Le 1er  avril 1832, la Némésis cessait de paraître. Le poète détendait son arc ; mais c’était, disait-il, pour le reprendre bientôt ; après un peu de repos, ses forces une fois revenues, il descendrait de nouveau dans l’arène :

Je prendrai de nouveau le casque et la cuirasse ;
Dans l’arène battue où j’imprimai ma trace,
Je viendrai, comme Entelle, aux yeux des combattants,
Raidir un bras connu qui combattit sept ans[1].
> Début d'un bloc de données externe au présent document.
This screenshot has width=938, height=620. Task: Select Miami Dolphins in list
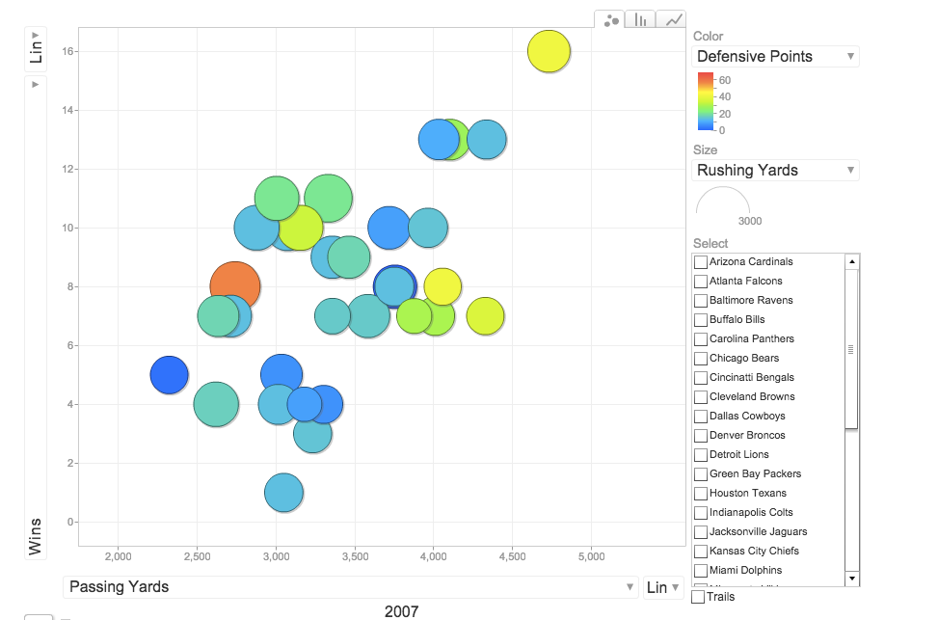point(745,570)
Hélas ! c’était pour toujours que l’athlète avait déposé son ceste : cæ̯æ̯stus artemque repono. Le public, en effet, n’allait pas tarder à apprendre que l’auteur de Némésis, après avoir vidé son carquois, travaillait, dans une paisible retraite, à une traduction en vers de l’Énéide, pour laquelle le ministère lui avait donné un encouragement de quatre-vingt mille francs. Barthélémy essaya de se justifier ; sa Justification se perdit au milieu du bruit des protestations indignées. Il n’en devait rester que ce vers :

L’homme absurde est celui qui ne change jamais.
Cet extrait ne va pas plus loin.